Ahimsa: nonviolence: 6

I have to love myself if I am going to love others.  I have heard this so often that it begins to sound cliché, but have truer words ever been spoken?  Love is the fabric of the Universe.  Love is God.  How I treat myself will directly affect how I treat others.  When I am being critical of others, there are thousands of self-critical thoughts running through my head.  I can sit, take back my space, my thoughts, embrace my feelings, and wrap myself in the warm blanket that love is; then go back with patience, tolerance, and forgiveness, of myself, and those that surround me.

Ahimsa: nonviolence: 5

When I am not well balanced, I am much more susceptible to the primal fight or flight nature of my primal instincts.  I revert back to that caveman in my DNA that had to decide in a split second whether to fight, or quit, like that old cigarette commercial from the 60s with the tagline, I would rather fight than quit.  I AM IN REACTION MODE.  Fear begets violence.  I have found myself in a situation that I perceived as dangerous, and of course 99.99% of the time there was no danger involved whatsoever, it was all in my perception, so I would either disappear, either physically, mentally or emotionally, or I would react in an abusive and violent manner, saying cutting, cruel or sarcastic words, with a superior tonality, or in a harsh manner.  I might act passive aggressively, or just plain aggressively. I might hurt someone, someone that perhaps I thought that I Ioved, on many different levels, all because I was afraid. I was afraid of not having enough, not being good enough, not being loved, being abandoned. Today I will pause when I am agitated. I will understand what can trigger my issues.  I will do my daily practice, and try to live consciously, so that I am coming from a higher state of being, more open to all of the love, all of the opportunity for love, even in the most pressing moments of the day.

───

[Complete the following]
1/ Answer these about the reflections on nonviolence:
(a) Whom does the writer say must be loved before loving others?
(b) What tagline from the 1960s cigarette commercial is quoted?
(c) What will the writer do today when agitated?
2/ Carry on the reflections on nonviolence past their final sentence.

[Dataset section]
───

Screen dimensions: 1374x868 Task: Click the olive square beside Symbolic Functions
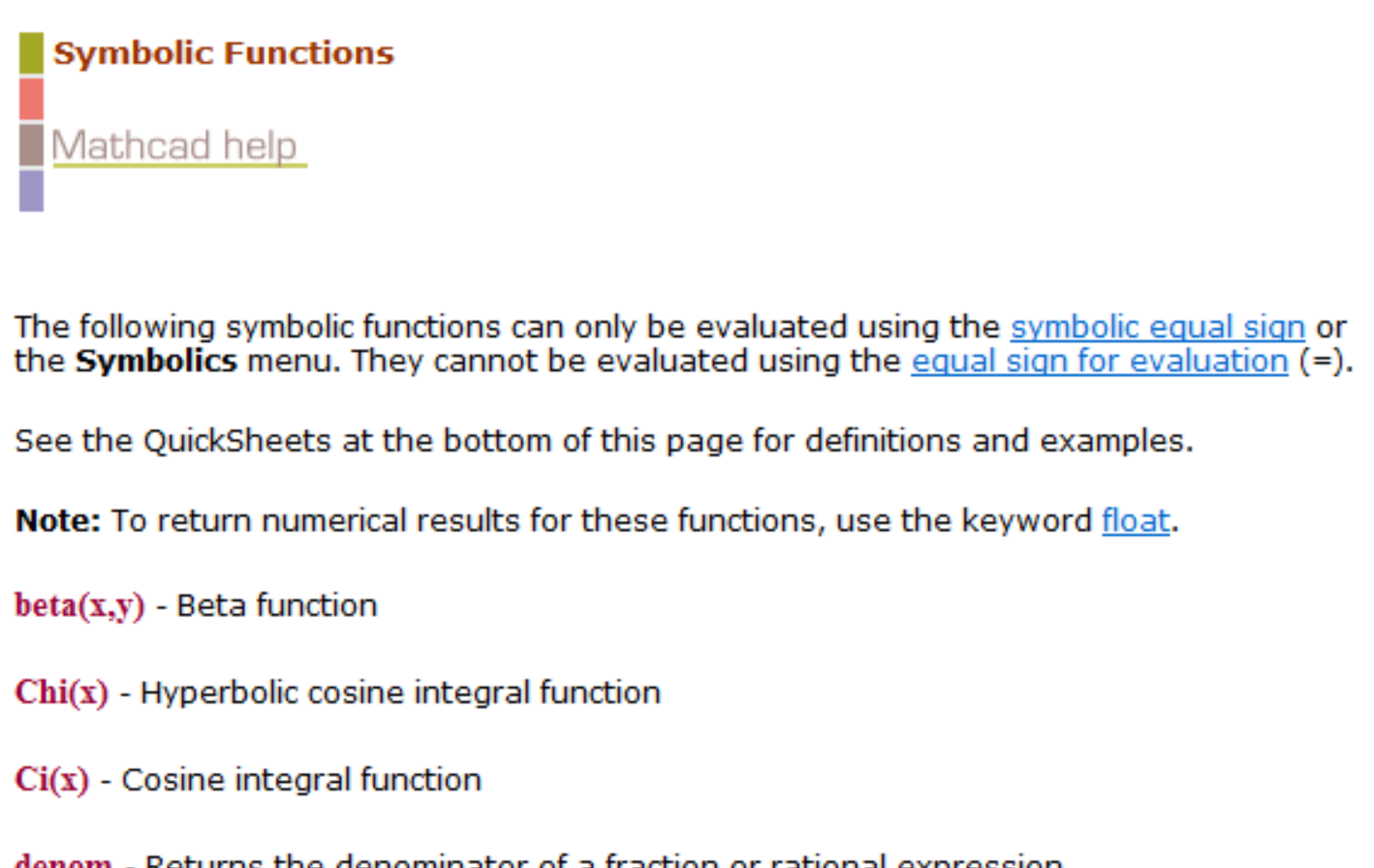(31, 53)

───

[Expected results]
1/
(a) Oneself ("I have to love myself if I am going to love others.")
(b) "I would rather fight than quit."
(c) Pause.

2/
Ahimsa: nonviolence: 4


Jainism is a religion from India that has been practiced since the 9th century BC that teaches non-violence toward all living beings as a way of life, as the path to liberation, ending the seemingly unending  cycles of rebirth in divine union with cosmic consciousness.  They attest that the five Tattvas, ether, fire, air, water and earth, are alive and must be held with respect and treated in a non-violent manner.  We on this planet have been treating our Mother Earth in a violent manner for much too long.  We are an abusive people, to our planet, to each other, to ourselves.  Perhaps I cannot change anyone but myself, but that I must do.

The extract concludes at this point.